Après L’Homme qui venait de la mer, hélas encore non distribué en France, voici le retour de Fukada Koji avec L’Infirmière, sélectionné au Black Movie sous le titre A Girl Missing, un drame sur l’amour/haine, la destruction de la cellule familiale et le lynchage médiatique.

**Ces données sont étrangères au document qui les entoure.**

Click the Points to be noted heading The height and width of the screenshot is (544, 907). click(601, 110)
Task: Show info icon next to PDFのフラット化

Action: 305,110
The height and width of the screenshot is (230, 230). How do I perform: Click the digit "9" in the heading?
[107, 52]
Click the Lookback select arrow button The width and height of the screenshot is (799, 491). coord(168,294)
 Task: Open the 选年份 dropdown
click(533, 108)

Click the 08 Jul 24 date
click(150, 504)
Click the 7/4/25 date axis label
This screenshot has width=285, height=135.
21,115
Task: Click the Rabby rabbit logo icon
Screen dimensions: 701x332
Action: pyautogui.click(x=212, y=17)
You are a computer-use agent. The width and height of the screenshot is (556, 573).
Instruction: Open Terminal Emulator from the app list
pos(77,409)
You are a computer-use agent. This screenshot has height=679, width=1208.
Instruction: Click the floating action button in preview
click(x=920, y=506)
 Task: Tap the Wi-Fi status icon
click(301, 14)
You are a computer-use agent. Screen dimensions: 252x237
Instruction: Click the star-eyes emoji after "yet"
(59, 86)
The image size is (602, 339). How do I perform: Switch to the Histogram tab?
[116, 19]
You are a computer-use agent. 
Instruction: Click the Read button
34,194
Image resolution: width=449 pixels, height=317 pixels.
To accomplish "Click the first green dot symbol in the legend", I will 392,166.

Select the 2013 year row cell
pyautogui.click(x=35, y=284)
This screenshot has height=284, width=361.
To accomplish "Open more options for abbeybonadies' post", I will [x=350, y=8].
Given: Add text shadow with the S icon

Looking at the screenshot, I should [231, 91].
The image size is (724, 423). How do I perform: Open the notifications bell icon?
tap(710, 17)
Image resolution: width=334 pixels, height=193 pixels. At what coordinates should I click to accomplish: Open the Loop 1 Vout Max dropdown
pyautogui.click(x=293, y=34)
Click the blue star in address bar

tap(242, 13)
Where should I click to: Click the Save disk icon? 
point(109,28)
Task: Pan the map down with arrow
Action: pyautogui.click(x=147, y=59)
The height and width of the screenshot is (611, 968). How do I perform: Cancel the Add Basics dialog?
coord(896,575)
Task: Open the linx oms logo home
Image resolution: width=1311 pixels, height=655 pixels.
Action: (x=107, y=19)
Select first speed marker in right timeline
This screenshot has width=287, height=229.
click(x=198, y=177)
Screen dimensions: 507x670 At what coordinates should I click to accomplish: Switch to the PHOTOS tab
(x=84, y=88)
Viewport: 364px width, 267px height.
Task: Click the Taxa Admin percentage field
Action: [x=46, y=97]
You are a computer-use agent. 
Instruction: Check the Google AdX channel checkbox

Fukada reprend dans L’Infirmière la malveillance qui transpirait de Harmonium. Dans ce dernier, un personnage maléfique s’immisçait dans la vie d’une famille pour le pire. Ce qui était le point de départ d’Harmonium est la conclusion de L’Infirmière. Une histoire de vengeance avec la volonté de briser un être humain. Tout avait pourtant bien commencé et c’est le fameux dévouement nippon que Fukada met en avant, avec la figure d’Ichiko (superbe Tsutsui Mariko), une infirmière à domicile aimée de tous, qui s’occupe d’une grand-mère grabataire et pousse la bonté jusqu’à aider sa petite-fille dans ses devoirs scolaires. Mais un jour, cette jeune-fille disparaît… Ichiko est-elle coupable ? Est-elle liée de prêt ou de loin à cette disparition ? A-t-elle, dans son passé, commis des impairs à l’encontre d’enfants ? Le sort va alors s’acharner sur elle : les membres de la famille dans laquelle elle officie la rejette, tout comme ses collègues de travail, l’homme qu’elle devait épouser, et les médias… Une descente aux enfer.
Comme Harmonium, L’Infirmière est un film subtil qui a de quoi déstabiliser son spectateur. Un film qui commence par montrer en deux scènes, une même actrice aux noms et à la coiffure différentes. Le mystère persiste grâce au montage de Fukada qui mélange réalité et illusion, passé et présent… tant est si bien que c’est après plus de 30 minutes qu’on entre dans le vif du sujet.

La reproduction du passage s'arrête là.